The value of unstructured data to CXOs
In this guide, we will cover what every CXO needs to know about unstructured data to take less-risky business decisions on investment in data and artificial intelligence.
Unstructured data includes document, audio recording, video, SMS, image, social media, internet content, etc. Each day, huge volumes generated and captured by businesses and governments to provide a record of their transaction and help inform critical business decisions.
Data drives the world, with far-reaching impacts on us all, from individuals to major corporates. And the facts say that around 80% of the data available is unstructured, meaning it’s not in databases with a format that is easy to collate and analyse at speed. This is why everyone in C-Suite must know what their organisation’s strategy is to use this information.

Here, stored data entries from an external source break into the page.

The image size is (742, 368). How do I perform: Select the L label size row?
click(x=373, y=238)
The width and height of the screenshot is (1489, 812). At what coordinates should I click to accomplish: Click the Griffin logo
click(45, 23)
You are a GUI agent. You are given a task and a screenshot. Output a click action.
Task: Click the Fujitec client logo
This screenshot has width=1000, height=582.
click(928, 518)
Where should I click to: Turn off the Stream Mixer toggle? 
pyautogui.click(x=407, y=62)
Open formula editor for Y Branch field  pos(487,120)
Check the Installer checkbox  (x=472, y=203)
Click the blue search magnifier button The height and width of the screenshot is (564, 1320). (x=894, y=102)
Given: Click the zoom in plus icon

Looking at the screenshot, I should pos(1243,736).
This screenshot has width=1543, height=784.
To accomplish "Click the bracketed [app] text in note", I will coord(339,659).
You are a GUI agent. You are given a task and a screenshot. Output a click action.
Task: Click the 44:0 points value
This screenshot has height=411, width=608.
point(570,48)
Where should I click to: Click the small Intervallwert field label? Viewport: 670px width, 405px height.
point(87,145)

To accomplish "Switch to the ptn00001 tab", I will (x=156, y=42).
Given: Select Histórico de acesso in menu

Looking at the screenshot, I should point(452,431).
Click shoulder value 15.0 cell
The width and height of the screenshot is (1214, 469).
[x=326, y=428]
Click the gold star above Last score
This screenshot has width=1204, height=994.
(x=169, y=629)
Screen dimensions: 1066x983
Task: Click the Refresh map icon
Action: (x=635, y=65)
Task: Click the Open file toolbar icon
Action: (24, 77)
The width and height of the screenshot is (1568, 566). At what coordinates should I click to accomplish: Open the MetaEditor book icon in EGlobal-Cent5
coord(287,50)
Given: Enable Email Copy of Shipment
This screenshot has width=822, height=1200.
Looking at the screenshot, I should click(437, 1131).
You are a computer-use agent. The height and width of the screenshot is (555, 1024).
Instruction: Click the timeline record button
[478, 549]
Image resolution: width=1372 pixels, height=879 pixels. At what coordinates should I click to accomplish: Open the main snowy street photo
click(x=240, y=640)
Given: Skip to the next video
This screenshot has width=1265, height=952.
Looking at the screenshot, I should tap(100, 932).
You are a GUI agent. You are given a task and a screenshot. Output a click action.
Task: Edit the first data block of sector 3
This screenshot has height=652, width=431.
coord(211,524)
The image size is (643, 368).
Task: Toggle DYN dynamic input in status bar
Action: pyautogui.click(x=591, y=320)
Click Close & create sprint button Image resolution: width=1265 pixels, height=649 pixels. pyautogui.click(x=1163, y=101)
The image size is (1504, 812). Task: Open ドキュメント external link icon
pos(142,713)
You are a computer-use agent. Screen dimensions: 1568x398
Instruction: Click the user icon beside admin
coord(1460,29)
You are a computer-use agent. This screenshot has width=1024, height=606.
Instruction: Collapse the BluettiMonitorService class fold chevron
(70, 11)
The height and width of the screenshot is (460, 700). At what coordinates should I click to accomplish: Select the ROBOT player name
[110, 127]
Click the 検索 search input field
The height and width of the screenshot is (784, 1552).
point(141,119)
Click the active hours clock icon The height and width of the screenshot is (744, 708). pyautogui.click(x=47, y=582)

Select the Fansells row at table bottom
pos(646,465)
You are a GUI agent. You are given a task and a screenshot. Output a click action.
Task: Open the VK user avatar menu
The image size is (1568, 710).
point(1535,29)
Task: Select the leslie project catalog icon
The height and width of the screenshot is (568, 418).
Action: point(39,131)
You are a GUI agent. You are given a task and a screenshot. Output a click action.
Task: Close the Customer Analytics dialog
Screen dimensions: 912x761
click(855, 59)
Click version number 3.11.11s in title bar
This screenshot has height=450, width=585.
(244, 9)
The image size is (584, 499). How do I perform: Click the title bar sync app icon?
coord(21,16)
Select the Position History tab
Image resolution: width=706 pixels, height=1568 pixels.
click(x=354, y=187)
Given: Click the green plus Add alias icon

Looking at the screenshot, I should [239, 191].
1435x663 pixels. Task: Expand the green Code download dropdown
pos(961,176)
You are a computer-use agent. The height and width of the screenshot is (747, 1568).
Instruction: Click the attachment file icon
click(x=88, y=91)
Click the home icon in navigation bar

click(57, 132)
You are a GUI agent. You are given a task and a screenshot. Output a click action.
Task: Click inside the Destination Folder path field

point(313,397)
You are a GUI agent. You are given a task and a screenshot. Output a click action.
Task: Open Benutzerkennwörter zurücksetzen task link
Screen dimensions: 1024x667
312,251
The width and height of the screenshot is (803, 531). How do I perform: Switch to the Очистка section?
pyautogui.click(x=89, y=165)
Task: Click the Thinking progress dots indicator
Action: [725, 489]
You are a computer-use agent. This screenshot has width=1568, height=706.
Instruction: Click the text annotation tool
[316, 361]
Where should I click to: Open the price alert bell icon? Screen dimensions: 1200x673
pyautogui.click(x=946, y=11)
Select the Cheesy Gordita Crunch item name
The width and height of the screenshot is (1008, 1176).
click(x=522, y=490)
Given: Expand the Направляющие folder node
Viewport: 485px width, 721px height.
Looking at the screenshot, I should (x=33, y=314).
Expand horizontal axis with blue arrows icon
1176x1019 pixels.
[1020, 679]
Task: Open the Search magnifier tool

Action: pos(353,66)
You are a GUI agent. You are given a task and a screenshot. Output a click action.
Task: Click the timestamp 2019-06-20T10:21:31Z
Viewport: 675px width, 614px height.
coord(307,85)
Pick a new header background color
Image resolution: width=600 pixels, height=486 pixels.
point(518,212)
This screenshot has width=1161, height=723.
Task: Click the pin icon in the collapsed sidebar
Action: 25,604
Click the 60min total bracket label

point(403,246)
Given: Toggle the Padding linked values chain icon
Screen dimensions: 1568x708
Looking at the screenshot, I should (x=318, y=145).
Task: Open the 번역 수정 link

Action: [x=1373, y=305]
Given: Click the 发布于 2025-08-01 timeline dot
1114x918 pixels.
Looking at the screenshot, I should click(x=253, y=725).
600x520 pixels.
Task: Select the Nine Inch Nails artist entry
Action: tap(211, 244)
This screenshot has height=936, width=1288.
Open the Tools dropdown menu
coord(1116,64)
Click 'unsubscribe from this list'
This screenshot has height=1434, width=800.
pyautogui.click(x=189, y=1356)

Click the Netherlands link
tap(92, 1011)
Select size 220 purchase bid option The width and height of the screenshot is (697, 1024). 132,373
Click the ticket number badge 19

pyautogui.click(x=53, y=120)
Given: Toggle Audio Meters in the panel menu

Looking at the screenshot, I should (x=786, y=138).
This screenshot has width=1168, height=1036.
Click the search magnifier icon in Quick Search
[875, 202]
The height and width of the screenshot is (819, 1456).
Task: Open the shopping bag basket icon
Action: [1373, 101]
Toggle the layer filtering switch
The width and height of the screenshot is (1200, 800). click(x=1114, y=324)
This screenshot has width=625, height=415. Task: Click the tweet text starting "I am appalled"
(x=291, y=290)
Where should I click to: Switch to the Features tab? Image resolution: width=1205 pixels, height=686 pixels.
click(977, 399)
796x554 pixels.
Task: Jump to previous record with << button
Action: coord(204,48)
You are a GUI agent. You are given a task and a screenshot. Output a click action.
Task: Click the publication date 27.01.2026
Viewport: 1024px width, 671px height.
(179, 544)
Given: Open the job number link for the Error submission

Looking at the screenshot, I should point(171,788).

You can be sure that your competitor is this thinking about it, and that your customer will expect you to use what’s in the unstructured data to provide them with a greater level of tailored serve. In this guide, we will cover what every CXO needs to know about unstructured data to take less-risky business decisions on investment in data and artificial intelligence.
Why should you care? Your colleagues and counterparts are already aware of:
- What is unstructured data?
- Importance of analysing unstructured data
- The role of AI in identifying unstructured data
And soon will you do too. Let’s dive in.
What is unstructured data?
Unstructured data means all information that has not been pre-organised in a logical, retrievable structure – this information can be moved, digested, and analysed by traditional computing processes and software. It includes data in paper and many physical archival systems that governments and businesses rely upon.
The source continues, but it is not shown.